Task goal: The expected response consists solely of the lines from the line with "Điều Hòa Giấu Trần Nối Ống Gió (36, 384)" through the last line of the material below, copied exactly.

Material provided:
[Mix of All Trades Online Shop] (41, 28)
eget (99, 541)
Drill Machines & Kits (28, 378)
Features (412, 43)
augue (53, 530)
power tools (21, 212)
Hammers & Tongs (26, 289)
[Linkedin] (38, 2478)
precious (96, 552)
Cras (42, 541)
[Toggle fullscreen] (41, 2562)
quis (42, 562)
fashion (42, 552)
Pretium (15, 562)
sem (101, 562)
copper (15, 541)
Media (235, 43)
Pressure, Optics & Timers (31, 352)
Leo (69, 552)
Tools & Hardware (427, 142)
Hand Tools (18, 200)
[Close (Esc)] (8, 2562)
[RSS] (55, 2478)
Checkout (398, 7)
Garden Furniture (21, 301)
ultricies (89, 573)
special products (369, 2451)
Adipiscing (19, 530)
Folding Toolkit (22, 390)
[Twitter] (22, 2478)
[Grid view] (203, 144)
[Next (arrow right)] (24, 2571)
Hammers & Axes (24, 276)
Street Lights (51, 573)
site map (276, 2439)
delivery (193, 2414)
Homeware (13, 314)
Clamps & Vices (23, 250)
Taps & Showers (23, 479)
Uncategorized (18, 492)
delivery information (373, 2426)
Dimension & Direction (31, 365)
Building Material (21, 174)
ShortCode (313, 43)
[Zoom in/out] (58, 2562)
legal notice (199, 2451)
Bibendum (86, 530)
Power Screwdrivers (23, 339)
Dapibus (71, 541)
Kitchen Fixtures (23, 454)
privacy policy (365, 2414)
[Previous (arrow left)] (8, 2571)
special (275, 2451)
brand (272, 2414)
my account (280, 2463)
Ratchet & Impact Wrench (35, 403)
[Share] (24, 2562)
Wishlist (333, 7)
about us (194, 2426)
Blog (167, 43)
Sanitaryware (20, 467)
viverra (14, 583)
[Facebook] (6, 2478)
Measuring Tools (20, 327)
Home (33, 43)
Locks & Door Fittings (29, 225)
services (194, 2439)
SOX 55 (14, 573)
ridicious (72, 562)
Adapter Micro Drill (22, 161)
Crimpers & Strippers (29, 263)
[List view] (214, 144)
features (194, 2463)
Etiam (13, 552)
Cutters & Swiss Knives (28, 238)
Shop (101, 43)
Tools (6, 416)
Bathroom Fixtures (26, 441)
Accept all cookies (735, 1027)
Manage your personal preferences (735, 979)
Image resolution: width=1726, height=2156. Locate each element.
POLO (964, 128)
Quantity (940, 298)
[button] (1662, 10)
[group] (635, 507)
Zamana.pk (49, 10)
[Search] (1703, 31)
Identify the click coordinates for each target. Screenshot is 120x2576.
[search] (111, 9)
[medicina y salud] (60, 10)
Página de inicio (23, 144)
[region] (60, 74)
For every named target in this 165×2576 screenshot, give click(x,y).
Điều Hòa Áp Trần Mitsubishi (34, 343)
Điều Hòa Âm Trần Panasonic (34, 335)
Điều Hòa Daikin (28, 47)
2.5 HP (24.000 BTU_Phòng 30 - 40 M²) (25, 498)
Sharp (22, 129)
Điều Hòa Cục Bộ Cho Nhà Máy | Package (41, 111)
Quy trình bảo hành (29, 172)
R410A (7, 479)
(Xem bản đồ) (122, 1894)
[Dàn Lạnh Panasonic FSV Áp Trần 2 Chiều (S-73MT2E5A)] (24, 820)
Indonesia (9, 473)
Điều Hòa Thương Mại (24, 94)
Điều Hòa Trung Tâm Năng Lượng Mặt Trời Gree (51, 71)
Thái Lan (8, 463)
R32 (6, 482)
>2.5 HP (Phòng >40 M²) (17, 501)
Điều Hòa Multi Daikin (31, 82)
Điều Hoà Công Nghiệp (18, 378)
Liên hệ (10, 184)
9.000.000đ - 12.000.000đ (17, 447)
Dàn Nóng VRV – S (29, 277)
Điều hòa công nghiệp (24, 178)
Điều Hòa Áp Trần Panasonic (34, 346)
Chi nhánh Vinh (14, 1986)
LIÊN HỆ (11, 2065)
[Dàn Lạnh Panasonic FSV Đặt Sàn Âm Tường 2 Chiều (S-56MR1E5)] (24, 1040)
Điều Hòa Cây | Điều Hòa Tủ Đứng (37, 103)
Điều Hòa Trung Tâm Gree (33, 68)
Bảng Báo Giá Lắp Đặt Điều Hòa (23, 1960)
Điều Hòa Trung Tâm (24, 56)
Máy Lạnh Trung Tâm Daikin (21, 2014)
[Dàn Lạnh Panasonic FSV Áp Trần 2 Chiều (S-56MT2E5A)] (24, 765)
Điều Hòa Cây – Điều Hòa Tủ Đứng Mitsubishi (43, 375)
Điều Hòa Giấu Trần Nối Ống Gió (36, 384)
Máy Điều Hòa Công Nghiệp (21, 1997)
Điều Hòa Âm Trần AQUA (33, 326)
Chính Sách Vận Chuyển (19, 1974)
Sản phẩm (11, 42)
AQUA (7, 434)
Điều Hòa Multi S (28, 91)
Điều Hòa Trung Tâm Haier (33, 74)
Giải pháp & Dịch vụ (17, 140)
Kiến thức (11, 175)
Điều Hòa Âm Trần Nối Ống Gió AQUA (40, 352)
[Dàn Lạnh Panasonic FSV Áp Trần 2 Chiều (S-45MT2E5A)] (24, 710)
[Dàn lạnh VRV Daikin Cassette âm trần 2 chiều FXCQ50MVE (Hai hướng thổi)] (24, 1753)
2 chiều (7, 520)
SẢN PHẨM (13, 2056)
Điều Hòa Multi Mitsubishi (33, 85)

Reply:
Điều Hòa Giấu Trần Nối Ống Gió (36, 384)
Máy Điều Hòa Công Nghiệp (21, 1997)
Điều Hòa Âm Trần AQUA (33, 326)
Chính Sách Vận Chuyển (19, 1974)
Sản phẩm (11, 42)
AQUA (7, 434)
Điều Hòa Multi S (28, 91)
Điều Hòa Trung Tâm Haier (33, 74)
Giải pháp & Dịch vụ (17, 140)
Kiến thức (11, 175)
Điều Hòa Âm Trần Nối Ống Gió AQUA (40, 352)
[Dàn Lạnh Panasonic FSV Áp Trần 2 Chiều (S-45MT2E5A)] (24, 710)
[Dàn lạnh VRV Daikin Cassette âm trần 2 chiều FXCQ50MVE (Hai hướng thổi)] (24, 1753)
2 chiều (7, 520)
SẢN PHẨM (13, 2056)
Điều Hòa Multi Mitsubishi (33, 85)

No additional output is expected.